If investigative journalism or press freedom is criminal, then, the cost of practising is becoming risky as evidenced by the killing to date of over 55 practitioners in Mexico, fuelling concern by watchdogs over the unabated brutality.

Since the early 1980s, journalists have either been killed through stab wound,  imprisoned, reported missing, killed during cross fire, while covering dangerous assignments, women practitioners raped by uncouth criminals, in acts, many which perpetuators are left scott-free.

Reporters without Borders, Committee for Protection of Journalists, Human Rights Watch and the International Press Institute, all global media watchdogs and defenders of freedom of the press and improvement of the journalism practices in their reports, are concerned at the unabated practice in Mexico.  The Defenders demand the Government to stop the vice.

The increasing violence, human rights violations and impunity in Mexico, attacks against media practitioners are on the surge with over 57 killed to date and many are under threat.

Notable media personality, Robert Toledo, a videographer for Monitor Michoacan was shot last January by three armed men reportedly, as he prepared to film an interview west of Mexico City.

Earlier, reporter Lourdes Maldonado Lopez was shot dead in Tijuana – the same city where freelance photographer Margarito Martinez, who documented crime scenes, was fatally shot on January 17.

Jose Luis Gamboa Arenas, director of the news site Inforegio in Veracruz, a notoriously violent and corrupt region, died from stab wounds although two others had close call to demise.

January continued with the highest spike in media attacks recorded. Another reporter was shot at but managed to escape. Another was wounded in a knife attack, according to Jan-Albert Hootsen, the Mexico representative for the CPI, lamenting:

 “We’ve seen what’s very likely the most violent month in terms of violence against journalists in a decade,” Hootsen is cited by Al Jazeera.

But media right campaigners have raised a red flag and warn that the violence being escalated shows no sign of abating: “Every year, it’s getting worse and worse,” says Paula Maria Saucedo Ruiz of Article 19, defenders of freedom of expression, are cited by Al Jazeera.

Background:

The violence in Mexico is traced way back to the 1980s  after the Mexican Government pledged to stamp out all acts of organised crime and later deployed the military to enforce.

This led to an explosion in violence across the country, including against journalists who dared to report on the conflict.

With organised criminal groups fighting each other and the Mexican state, the country’s justice system has eroded, while corruption has proliferated at the local and state levels, resulting in near-total impunity.

Disappointingly, watchdogs say, over 98 percent cases remain unprosecuted, fuelling a flurry of murders that are instigated by either hate or fame because of inability by security agencies to root out the vice.

About 99 percent of crimes against journalists are not prosecuted, Ruiz said, “Anyone can decide, ‘I’m just going to silence this journalist, because there are not going to be consequences.’”
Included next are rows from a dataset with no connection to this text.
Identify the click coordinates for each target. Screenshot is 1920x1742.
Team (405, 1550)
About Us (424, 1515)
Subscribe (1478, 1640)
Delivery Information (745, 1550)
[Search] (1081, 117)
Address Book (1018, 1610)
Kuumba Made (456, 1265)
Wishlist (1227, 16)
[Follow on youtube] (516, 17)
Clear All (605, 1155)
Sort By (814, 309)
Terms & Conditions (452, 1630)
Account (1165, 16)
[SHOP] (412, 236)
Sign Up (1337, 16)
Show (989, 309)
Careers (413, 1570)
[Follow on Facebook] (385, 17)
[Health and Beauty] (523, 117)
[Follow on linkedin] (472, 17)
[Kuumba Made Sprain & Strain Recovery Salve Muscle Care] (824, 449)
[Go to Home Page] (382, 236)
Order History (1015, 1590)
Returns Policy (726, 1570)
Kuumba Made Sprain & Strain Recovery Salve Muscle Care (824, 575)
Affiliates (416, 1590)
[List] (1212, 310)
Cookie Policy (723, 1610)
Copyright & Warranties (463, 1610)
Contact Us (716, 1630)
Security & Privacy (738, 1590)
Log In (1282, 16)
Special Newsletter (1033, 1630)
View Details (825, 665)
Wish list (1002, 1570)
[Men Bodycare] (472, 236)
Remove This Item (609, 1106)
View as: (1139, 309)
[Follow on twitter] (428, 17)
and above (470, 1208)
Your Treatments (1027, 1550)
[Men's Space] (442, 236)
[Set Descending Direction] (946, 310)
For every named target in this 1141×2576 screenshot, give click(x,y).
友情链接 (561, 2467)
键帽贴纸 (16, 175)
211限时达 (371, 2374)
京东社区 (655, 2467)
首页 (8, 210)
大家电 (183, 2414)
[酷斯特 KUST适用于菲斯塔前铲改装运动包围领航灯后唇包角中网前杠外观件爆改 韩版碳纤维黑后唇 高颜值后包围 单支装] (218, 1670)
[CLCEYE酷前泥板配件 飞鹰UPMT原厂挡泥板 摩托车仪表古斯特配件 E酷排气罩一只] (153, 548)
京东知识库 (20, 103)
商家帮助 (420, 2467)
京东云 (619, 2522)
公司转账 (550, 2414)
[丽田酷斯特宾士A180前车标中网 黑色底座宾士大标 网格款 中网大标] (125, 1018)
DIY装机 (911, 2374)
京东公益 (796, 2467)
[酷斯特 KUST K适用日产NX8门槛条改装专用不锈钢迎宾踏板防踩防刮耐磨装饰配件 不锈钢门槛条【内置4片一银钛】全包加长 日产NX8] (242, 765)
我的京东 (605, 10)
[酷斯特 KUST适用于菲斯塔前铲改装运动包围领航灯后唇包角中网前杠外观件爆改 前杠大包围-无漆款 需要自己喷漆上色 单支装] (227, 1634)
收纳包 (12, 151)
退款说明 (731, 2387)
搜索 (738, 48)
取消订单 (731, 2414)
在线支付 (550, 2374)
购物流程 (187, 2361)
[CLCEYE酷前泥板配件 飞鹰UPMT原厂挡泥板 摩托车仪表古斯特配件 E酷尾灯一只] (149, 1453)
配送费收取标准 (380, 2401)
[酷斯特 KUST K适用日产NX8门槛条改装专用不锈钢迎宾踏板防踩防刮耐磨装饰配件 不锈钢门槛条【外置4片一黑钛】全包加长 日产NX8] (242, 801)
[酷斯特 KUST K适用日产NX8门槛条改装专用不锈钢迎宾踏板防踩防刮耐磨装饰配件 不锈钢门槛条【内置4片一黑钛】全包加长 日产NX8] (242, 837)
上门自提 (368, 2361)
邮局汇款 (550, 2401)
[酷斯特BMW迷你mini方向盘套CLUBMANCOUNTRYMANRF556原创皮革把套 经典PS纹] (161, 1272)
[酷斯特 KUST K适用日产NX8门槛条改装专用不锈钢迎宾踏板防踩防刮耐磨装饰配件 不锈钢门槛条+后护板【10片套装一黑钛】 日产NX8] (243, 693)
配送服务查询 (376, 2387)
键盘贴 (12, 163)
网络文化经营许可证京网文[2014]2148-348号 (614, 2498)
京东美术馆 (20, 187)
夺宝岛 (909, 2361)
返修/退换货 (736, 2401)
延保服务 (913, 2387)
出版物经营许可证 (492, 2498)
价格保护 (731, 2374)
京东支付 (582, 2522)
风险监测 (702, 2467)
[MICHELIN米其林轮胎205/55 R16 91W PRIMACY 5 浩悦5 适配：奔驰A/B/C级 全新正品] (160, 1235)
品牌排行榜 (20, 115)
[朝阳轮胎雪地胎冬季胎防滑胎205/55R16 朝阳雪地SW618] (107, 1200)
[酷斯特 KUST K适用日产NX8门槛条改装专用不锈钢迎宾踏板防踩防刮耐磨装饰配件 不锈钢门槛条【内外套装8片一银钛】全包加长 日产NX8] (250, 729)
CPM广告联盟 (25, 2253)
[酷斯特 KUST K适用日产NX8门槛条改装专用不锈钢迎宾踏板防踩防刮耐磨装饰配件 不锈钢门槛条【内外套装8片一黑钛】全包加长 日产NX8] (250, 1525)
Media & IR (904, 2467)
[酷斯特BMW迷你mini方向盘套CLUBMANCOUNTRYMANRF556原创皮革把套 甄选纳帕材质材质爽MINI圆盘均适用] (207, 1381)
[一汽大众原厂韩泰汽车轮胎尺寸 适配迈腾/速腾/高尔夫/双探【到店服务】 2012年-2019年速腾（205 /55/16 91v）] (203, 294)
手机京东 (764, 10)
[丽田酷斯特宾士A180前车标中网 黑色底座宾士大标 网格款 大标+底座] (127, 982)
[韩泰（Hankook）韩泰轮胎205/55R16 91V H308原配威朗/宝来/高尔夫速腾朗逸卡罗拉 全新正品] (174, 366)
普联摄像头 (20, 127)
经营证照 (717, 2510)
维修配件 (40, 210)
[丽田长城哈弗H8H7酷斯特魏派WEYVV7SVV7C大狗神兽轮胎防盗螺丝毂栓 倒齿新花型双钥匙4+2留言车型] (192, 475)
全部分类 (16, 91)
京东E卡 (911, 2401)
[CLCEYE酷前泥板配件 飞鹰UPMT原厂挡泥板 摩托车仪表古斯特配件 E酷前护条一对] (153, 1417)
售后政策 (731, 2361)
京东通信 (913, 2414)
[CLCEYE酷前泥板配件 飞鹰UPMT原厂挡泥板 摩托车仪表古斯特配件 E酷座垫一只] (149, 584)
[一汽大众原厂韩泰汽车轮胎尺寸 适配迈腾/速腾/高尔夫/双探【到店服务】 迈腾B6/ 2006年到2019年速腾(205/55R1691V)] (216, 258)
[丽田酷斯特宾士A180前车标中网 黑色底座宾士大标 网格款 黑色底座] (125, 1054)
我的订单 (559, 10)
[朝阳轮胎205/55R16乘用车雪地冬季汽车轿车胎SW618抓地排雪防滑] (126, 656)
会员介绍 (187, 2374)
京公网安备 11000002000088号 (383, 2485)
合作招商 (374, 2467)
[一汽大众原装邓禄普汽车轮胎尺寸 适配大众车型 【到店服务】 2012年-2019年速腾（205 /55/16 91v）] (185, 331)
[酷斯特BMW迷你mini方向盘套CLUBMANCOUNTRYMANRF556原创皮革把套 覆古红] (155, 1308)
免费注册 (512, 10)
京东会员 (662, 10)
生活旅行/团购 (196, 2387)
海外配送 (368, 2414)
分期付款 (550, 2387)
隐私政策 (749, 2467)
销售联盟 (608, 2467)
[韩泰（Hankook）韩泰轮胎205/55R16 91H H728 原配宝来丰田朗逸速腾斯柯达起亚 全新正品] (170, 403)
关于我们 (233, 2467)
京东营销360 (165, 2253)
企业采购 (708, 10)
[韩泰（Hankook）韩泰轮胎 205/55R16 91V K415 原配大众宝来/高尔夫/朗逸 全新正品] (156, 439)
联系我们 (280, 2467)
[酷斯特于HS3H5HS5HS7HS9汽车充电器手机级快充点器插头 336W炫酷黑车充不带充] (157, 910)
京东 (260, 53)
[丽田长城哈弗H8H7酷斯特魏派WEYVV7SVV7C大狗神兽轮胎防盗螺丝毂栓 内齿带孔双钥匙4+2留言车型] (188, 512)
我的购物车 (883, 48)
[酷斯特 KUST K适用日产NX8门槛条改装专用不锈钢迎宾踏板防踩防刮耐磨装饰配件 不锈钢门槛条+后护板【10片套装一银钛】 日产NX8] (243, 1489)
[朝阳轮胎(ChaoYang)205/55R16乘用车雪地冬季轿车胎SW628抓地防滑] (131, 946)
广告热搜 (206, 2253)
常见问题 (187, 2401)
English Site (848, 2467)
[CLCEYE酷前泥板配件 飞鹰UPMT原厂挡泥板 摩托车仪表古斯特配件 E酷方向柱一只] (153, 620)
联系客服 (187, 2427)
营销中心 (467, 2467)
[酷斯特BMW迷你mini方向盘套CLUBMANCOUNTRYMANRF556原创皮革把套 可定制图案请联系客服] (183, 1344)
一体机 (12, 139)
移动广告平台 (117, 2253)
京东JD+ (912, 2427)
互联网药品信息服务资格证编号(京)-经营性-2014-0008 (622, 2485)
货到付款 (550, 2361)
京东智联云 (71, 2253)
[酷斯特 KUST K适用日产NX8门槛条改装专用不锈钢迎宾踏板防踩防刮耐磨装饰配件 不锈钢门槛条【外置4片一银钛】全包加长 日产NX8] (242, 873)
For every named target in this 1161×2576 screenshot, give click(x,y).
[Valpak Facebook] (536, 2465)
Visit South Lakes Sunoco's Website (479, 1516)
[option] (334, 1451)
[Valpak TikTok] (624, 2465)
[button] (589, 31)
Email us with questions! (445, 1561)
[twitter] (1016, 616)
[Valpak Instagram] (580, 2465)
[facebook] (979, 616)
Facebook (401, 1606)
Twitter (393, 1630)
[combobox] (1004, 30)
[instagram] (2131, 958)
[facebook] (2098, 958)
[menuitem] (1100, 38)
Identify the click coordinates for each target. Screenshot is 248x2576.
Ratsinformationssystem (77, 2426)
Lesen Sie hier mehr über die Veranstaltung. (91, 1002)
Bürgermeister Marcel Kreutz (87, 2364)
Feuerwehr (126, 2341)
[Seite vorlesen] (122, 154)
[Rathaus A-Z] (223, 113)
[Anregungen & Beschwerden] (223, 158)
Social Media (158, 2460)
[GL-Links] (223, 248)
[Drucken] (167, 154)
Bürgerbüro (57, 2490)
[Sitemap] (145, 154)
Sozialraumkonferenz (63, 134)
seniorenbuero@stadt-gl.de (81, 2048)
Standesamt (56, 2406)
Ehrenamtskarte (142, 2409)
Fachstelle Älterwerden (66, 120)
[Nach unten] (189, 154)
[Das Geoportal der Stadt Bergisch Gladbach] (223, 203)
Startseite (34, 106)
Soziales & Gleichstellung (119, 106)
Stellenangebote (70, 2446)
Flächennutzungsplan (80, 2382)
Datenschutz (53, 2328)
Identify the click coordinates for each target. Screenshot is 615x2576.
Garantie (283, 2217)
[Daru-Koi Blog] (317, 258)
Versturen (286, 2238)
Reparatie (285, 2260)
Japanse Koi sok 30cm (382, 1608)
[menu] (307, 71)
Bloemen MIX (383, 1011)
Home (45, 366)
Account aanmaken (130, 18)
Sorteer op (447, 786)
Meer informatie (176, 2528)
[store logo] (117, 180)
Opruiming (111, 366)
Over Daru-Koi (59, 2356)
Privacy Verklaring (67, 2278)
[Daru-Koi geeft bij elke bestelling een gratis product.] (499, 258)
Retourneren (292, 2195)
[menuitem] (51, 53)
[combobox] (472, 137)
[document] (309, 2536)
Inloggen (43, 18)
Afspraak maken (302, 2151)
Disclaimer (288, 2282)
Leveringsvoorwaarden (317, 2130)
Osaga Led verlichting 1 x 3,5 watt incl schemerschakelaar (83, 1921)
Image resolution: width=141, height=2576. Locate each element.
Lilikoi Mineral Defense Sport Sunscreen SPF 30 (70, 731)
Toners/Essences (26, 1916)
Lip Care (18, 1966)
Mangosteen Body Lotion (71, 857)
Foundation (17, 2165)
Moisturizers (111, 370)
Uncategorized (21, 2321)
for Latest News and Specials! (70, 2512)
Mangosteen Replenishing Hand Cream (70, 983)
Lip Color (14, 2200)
Manuel Ayala, a freelance journalist who covers missing persons, human trafficking, migration and organised crime in Tijuana, says he is careful who he talks to, as sources can also be informants for criminal organisations. After publishing, he keeps a low profile.

Arguably, media owners have contributed to the heightened and wanton kiing of media practitioners while despite police warning perpetuators of such crimes, they help to identify investigative journalists working on exposing criminal gangs and are later traced and harmed.

 “Our bosses do not protect us. We protect ourselves,” Ayala told Al Jazeera in Spanish over WhatsApp, noting that Tijuana journalists are in constant communication about where they are going and whether there’s a risk.

‘Owe them my life’

Mexican journalist Maria Martinez, one of the investigative journalists has had her home protected by locks and security cameras, reports by AFP say

Martinez, who runs the news website Pendulo Informativo, said she, too, has received death threats due to her investigations into corruption and links between officials and drug traffickers.

Martinez asks authorities to contact her every two hours through an electronic tracking device that also serves as a panic button. But she places more trust in her armed guards.

“I owe them my life. Without them I wouldn’t be alive anymore,” she said.

The two retired Special Forces members in civilian clothes watch for any approaching vehicle or person, and when Martinez walks outside, they follow close behind. Her love for the profession forced the practitioner to turn a blind eye. She is ready to fight on based on conviction to serve the public as part of the professional ethics.

“My family has asked me to quit journalism, but I’m a woman with convictions, values… I have a social responsibility,” she said.

Another Regina Martinez, 48, an acclaimed Mexican journalist known for her hard-hitting exposés of human rights violations and corruption and worked as a correspondent with the weekly publication Proceso was beaten by gangsters for her ‘’nose for news’’. She and later died on 28 April 2012.

But, Reporters without Borders (RSF)  is unhappy with the “”laxity by authorities in Mexico over the fate of the journalists. It demands authorities to act and prosecute those responsible and reinforce the mechanisms that protect journalists.

The heightening spate of murders of journalists has spilled over into 2022 with two already recorded to have met their fate while on duty in Mexico,  rating that country the world’s deadliest country for the media. Mexico is ranked 143rd out of 180 countries in RSF’s 2021, on the World Press Freedom Index.